CONSIGNA A: Según el fragmento sobre la decisión del Tribunal, ¿qué pedía Luis Bedoya en la solicitud que la Sala Penal rechazó?

FRAGMENTO DADO:
>>>>>

Los 5 primeros, constitucionalistas por cierto, defendieron la decisión del Tribunal. Yo no lo hice.
En aquella oportunidad sostuve que el Tribunal se había equivocado: La resolución frente a la que Luis Bedoya habría reclamado protección constitucional era una que rechazaba un pedido suyo para reemplazar la prisión preventiva que pesaba sobre él por una orden de comparecencia simple. La Sala Penal que desestimó el pedido declaró que la defensa había solicitado el cambio sin justificarlo conforme a la ley, que exige nuevas pruebas que desmientan las consideraciones que se habían tenido en cuenta antes, cuando se ordenó la prisión preventiva. El Tribunal confundió las cosas y anuló la decisión de la Sala Penal declarando que no cumplía el estándar exigible para ordenar la prisión preventiva de una persona. Pero la decisión no ordenaba la prisión preventiva de Bedoya de Vivanco, sino declaraba que para pedir un cambio de régimen que le habría sido impuesto su defensa, debía presentar pruebas que no había mostrado.

<<<<<

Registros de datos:
>>>>>

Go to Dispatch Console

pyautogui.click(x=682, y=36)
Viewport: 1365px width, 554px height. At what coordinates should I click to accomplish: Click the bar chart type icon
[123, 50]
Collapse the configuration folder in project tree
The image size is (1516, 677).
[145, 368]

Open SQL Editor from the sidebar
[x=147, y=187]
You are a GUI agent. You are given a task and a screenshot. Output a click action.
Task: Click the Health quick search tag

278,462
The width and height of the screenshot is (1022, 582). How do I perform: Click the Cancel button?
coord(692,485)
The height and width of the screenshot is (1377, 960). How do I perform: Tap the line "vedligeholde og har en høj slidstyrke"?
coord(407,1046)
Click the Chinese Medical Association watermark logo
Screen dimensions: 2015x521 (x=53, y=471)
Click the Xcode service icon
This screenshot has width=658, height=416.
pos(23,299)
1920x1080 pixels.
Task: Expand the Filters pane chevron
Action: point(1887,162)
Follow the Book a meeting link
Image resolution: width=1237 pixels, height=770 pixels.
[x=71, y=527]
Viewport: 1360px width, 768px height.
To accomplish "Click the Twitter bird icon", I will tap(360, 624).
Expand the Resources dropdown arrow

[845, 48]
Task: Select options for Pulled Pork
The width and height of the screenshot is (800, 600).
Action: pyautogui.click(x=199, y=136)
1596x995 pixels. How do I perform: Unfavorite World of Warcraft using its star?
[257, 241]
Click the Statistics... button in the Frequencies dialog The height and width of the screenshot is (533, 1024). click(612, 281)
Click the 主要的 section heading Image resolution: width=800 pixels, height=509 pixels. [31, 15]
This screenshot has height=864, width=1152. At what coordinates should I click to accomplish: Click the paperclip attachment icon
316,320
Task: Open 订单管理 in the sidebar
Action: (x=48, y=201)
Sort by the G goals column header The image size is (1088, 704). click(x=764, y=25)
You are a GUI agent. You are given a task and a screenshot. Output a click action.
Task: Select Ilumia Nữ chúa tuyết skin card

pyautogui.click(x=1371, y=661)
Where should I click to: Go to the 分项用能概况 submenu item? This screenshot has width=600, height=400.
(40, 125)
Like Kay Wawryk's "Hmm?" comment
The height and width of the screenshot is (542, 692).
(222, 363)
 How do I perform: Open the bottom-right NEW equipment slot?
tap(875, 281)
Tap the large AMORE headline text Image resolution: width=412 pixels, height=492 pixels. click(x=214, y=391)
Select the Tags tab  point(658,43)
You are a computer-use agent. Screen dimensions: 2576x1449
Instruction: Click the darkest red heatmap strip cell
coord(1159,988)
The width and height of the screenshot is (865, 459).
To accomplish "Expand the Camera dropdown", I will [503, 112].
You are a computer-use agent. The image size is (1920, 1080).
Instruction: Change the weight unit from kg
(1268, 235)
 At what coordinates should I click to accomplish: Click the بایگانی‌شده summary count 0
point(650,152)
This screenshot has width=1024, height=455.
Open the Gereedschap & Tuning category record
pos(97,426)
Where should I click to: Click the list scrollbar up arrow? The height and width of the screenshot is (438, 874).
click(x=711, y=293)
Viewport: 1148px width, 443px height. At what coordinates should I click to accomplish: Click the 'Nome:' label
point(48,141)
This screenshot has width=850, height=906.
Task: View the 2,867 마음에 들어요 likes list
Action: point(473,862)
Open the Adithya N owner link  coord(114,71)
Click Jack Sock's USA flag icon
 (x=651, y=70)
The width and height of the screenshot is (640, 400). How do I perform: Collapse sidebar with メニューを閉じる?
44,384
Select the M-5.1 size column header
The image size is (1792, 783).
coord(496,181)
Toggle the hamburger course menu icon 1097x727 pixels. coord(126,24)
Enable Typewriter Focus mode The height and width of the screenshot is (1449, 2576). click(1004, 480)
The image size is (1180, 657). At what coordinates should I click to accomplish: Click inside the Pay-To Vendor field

<<<<<

CONSIGNA B: En los registros, reescribe las líneas desde la que contiene "Click the Statistics..." hasta la que contiene "Click the 主要的", ambas incluidas, cambiando "section heading" por "section title" y sin alterar nada más.

RESPUESTA DESARROLLADA A: Pedía reemplazar la prisión preventiva que pesaba sobre él por una orden de comparecencia simple.

RESPUESTA DESARROLLADA B:
Click the Statistics... button in the Frequencies dialog The height and width of the screenshot is (533, 1024). click(612, 281)
Click the 主要的 section title Image resolution: width=800 pixels, height=509 pixels. [31, 15]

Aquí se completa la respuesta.